去程に、軍は十二月二十七日を定(さだめ)たりけれども、紀伊国の勢そろはざりけるに依て、匠作おそく着給(つきたまひ)ければ、八幡にも今度の合戦せんとなり勢そろはでは如何とて、合戦は延引してげり。
さらば軍は正月二日と定(さだめ)たりし処、峯の堂八幡の軍勢共夜ごとに減ずるよし申しければ、「かくてはいかがあるべき。さらば年内も明春もいづれか合戦あるべき」とて、召具(めしぐせ)られたりける陰陽の博士にうらなわせられけるに、博士占形をひらきて、しづかに合戦の吉凶を勘(かんがふ)るに、「奥州は水性の人也。ときは今冬也されば水王して年内合戦あらば治定の御勝」とぞ勘申(かんがえもうし)たりける。奥州誠に快げにて、「さらば方々の責口へ相触(ふれ)て三十日、時定の合戦」とぞ定られける。

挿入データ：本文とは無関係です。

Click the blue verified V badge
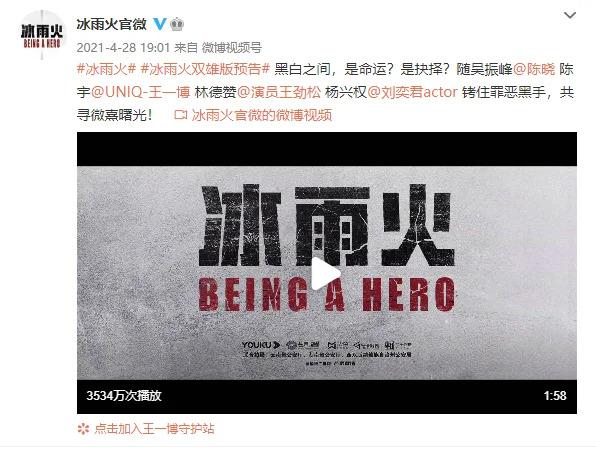Screen dimensions: 596x450 coord(160,24)
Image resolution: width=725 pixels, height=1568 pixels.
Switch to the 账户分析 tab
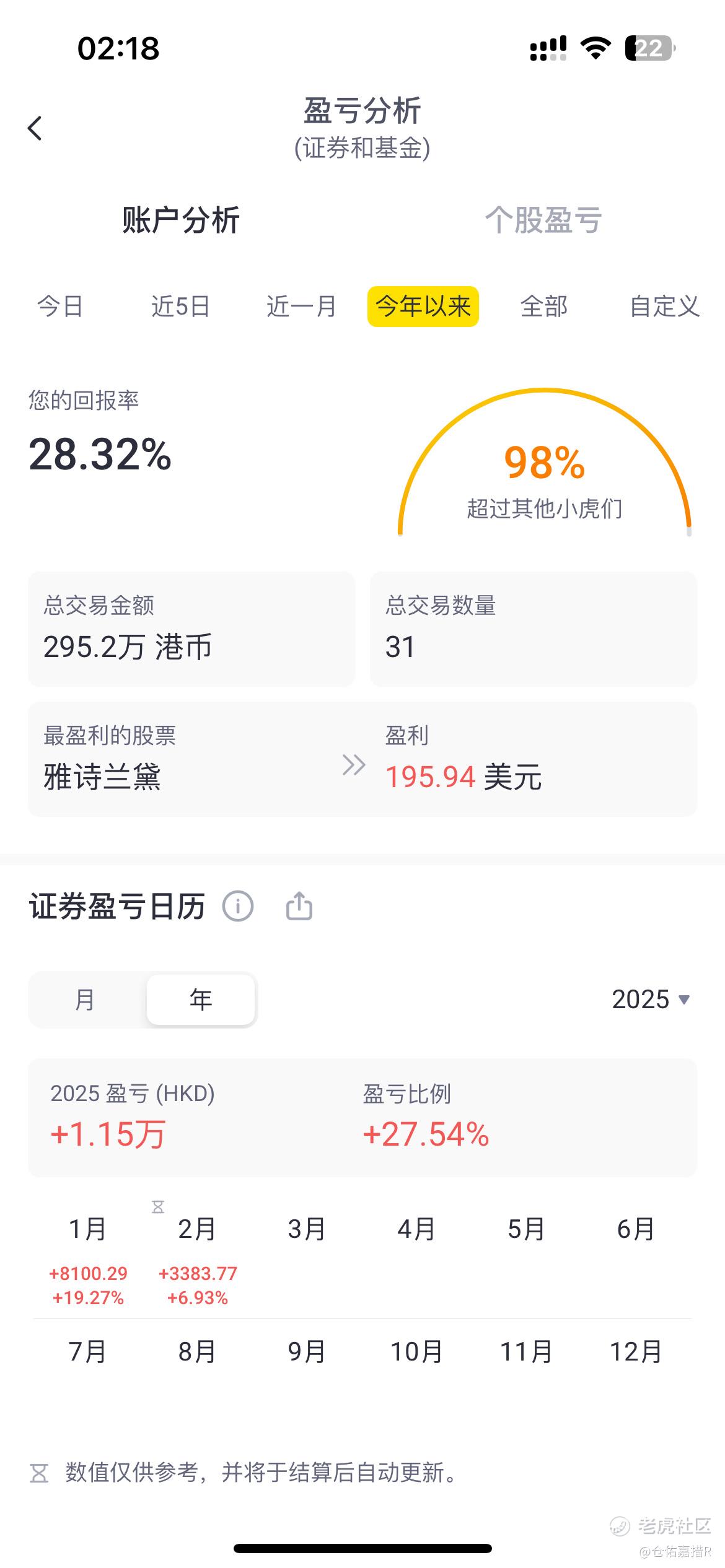(x=181, y=220)
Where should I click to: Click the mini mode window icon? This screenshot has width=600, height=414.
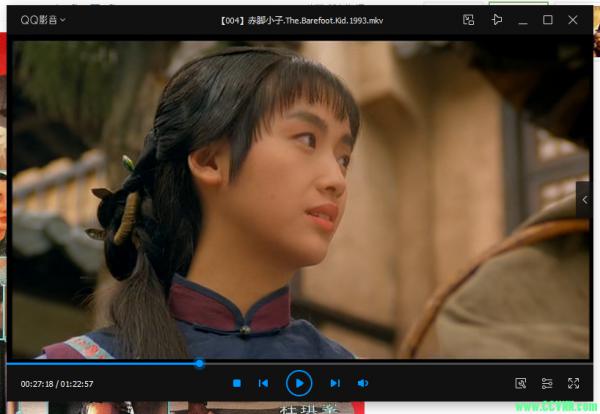pos(469,20)
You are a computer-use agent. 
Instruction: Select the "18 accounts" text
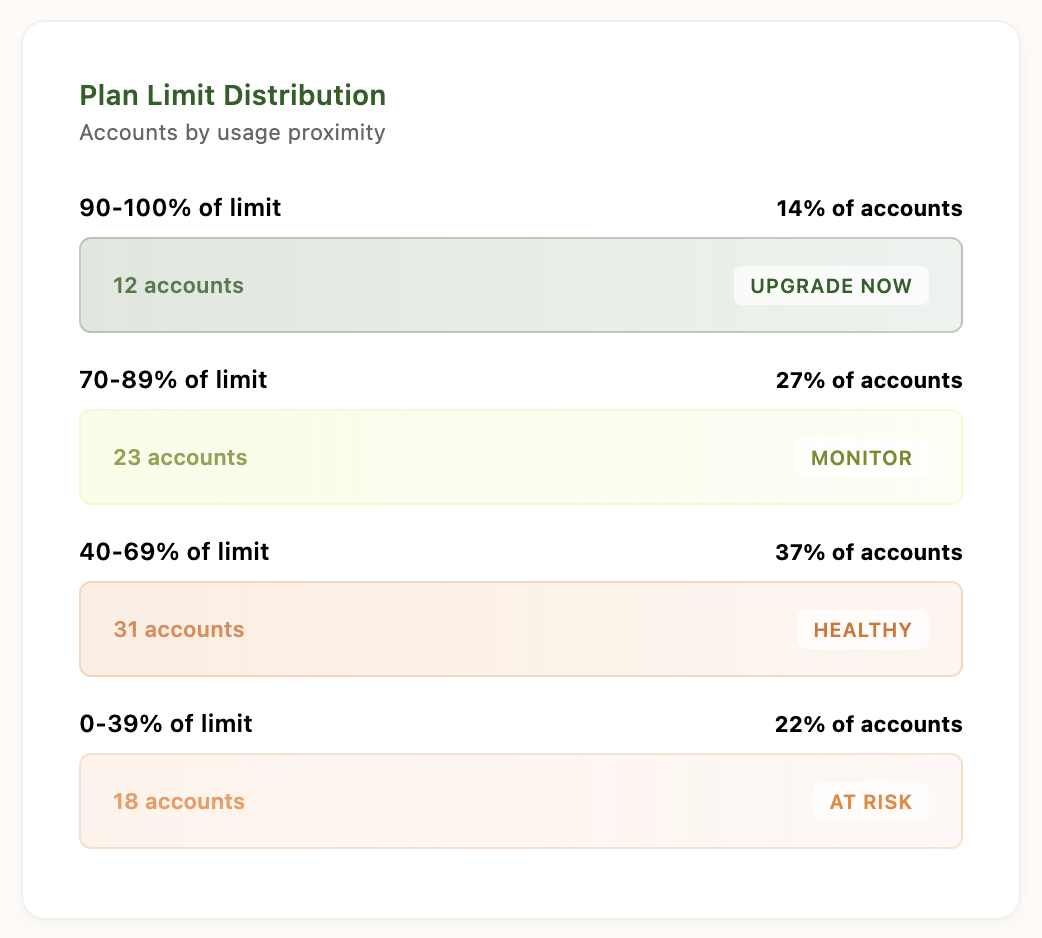click(x=179, y=802)
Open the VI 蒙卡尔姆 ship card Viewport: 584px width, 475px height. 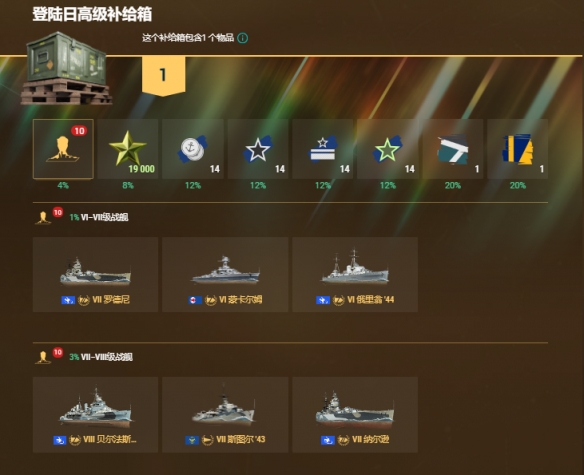[x=225, y=275]
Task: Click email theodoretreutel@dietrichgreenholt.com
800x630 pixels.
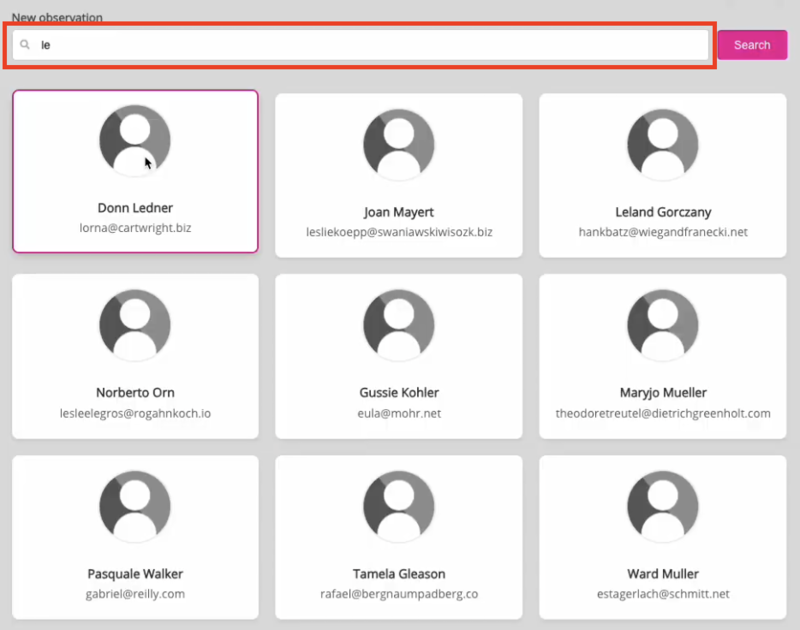Action: pos(662,413)
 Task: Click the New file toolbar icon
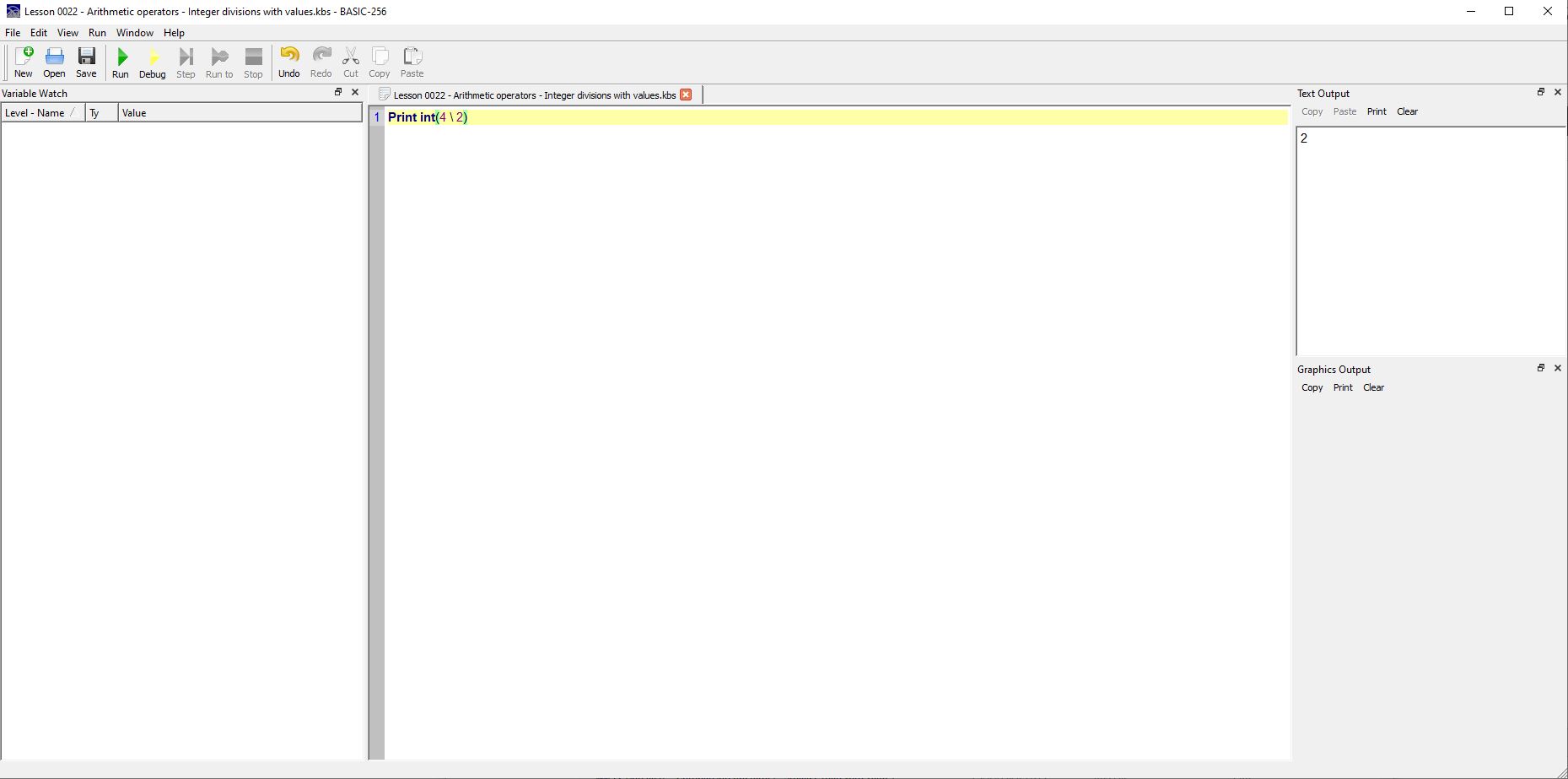(24, 62)
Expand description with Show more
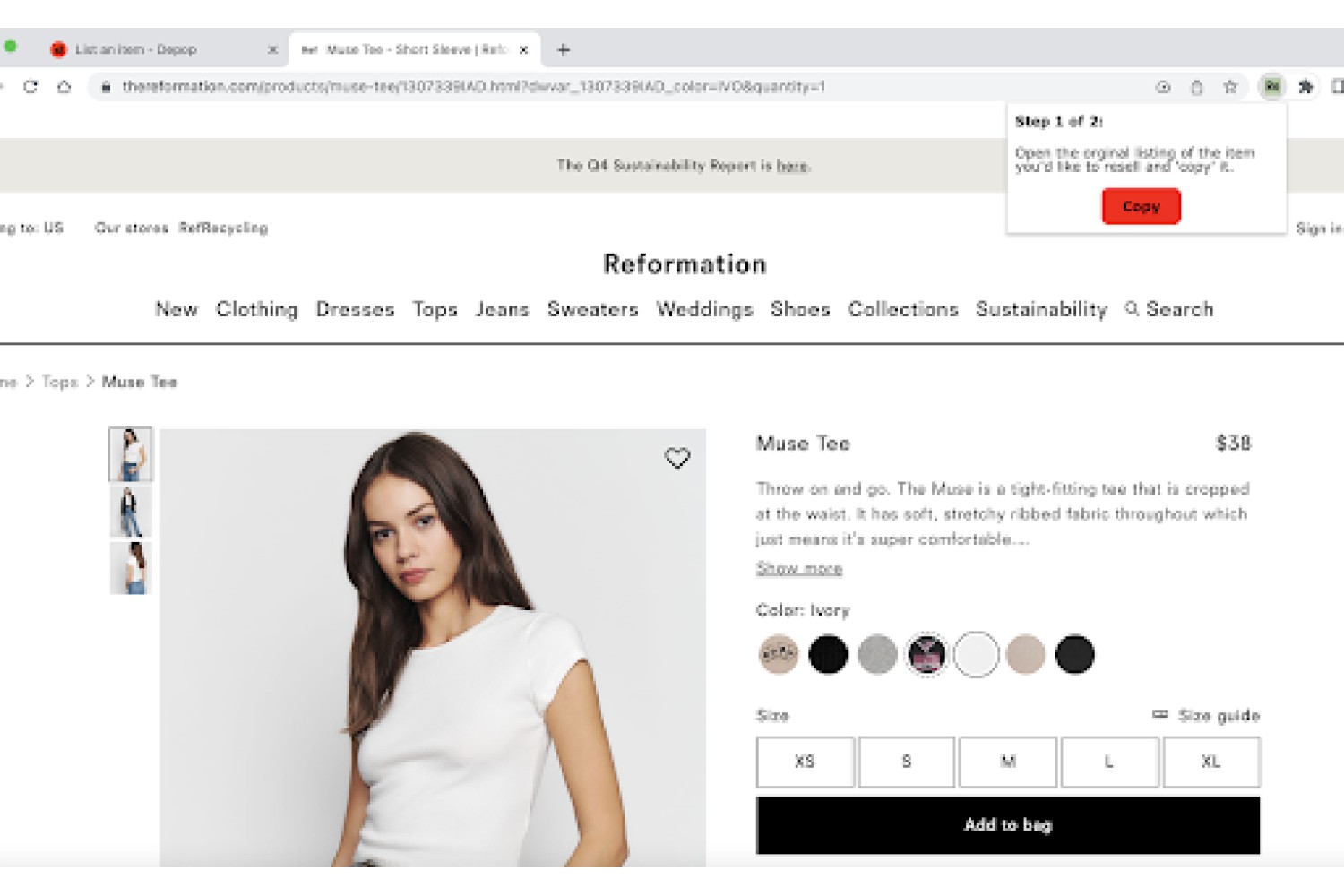Image resolution: width=1344 pixels, height=896 pixels. point(799,568)
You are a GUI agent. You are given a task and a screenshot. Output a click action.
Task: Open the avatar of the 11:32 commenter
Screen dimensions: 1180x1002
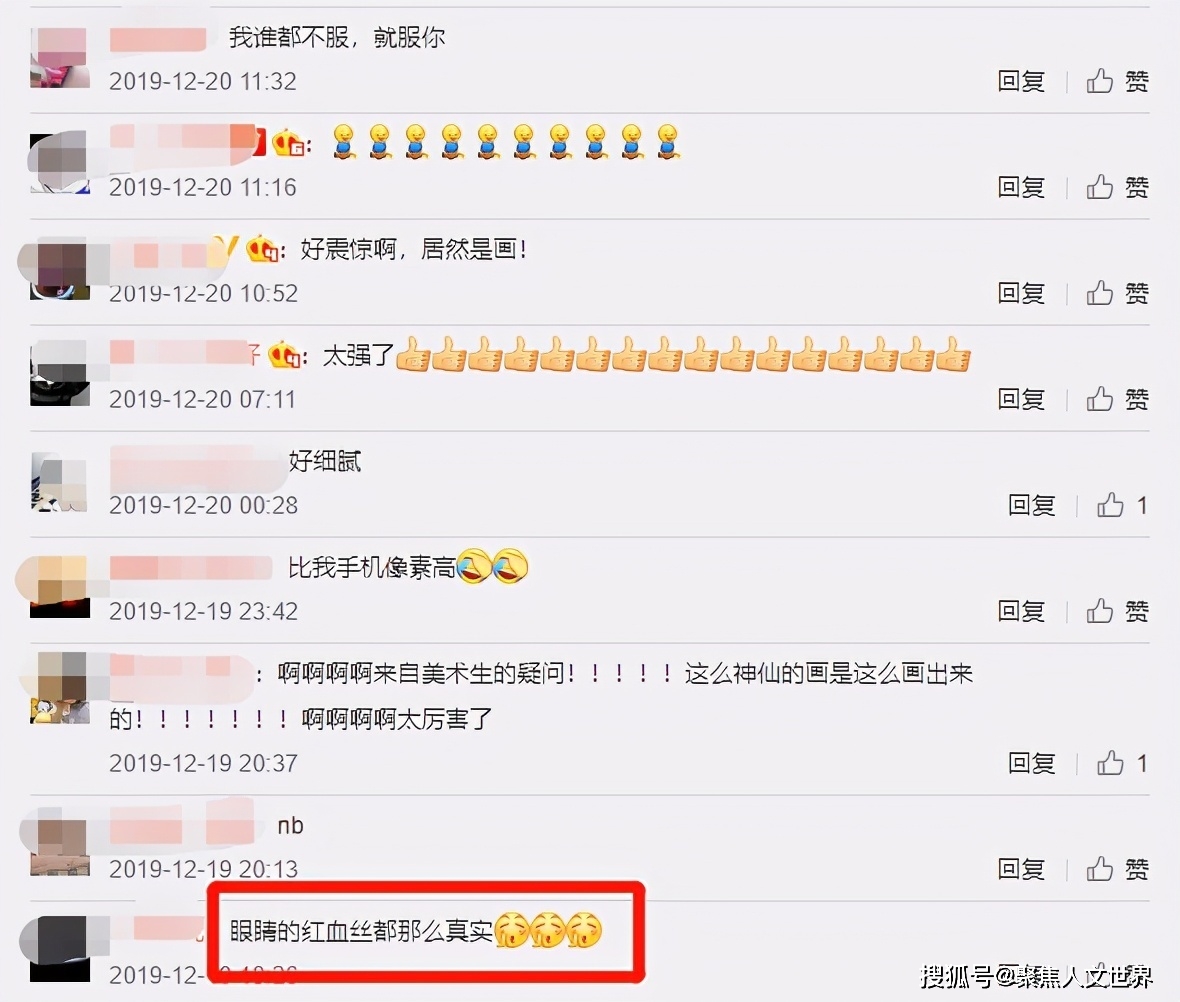[59, 58]
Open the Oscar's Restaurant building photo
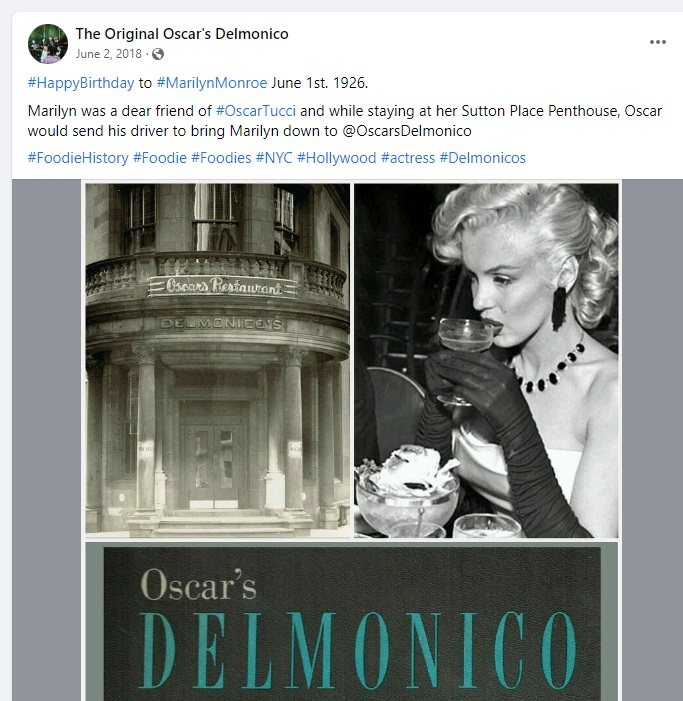 218,360
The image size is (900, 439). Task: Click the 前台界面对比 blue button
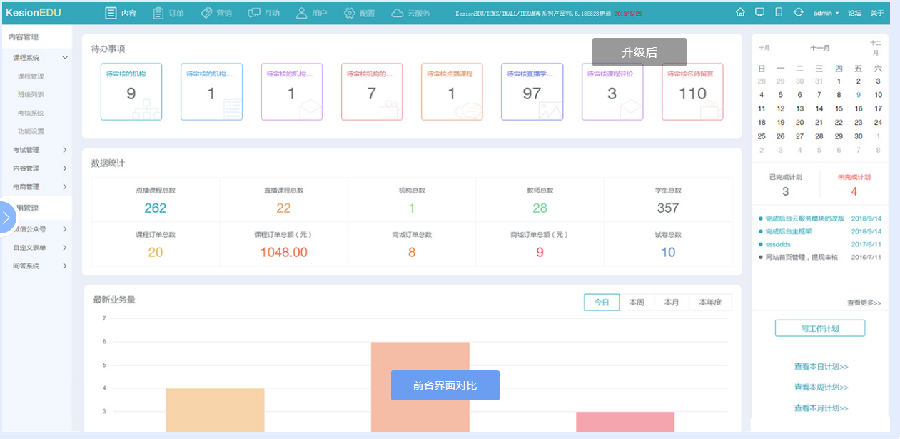(x=444, y=384)
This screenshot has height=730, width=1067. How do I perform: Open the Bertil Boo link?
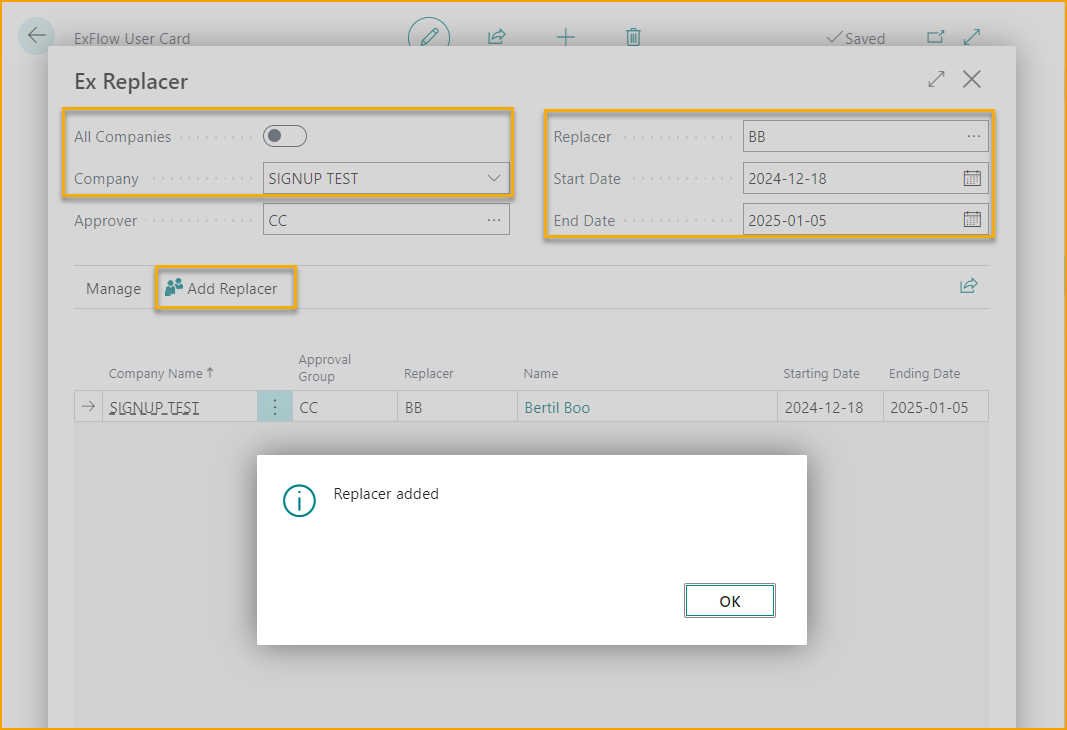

この陰陽博士、小林上野守を閑所に招て内々ささやきけるは、「御合戦吉凶の事仰下され候つる間、勘文の趣をば大概申上げ候き。夫占と云は推條をもて本とし、了簡をもて宗と仕(つかえつる)事にて候。奥州水性にて御渡候間、冬は王して御合戦利有べき事は治定と申ながら、十二月は冬の囚の位にて気春に近し。又水は北より南へながるるは陰の道にて逆なり。されば御本意を達せられん事如何と覚候。哀(あわれ)此辺に御陣を召れて打手の下向を御待候へかしとこそ存候へ。この分を申度候つれども、是まで思食立(おぼしめしたち)候事にて候へば、御気を損ぜられ候て、『何の勘文にみえたるぞ。又わたくしのすいか。然らば勘文にて利有とみえて、私に負(まく)べきよし推量はめづらしき勘進かな』と、仰を蒙候ては、生涯と存候間、勘文のおもむきばかりを申て候はいかに」と申ければ、義繁申けるは、「元より此悪事を思立て軍に勝て身を立(たて)ん料とは更におもひより候はず。ただ一家亡(ほろび)て身を失(うしなわ)ん為と存ずる計(ばかり)にて候。ただ人のほろびんとてはわれ悪事をおもひたつ事昔より定れる事にて候間、うあらも文も不審なる事にこそ入候へ」と事のほかげに申ければ、人々皆この儀に同じにて、更にいさめる気色なし。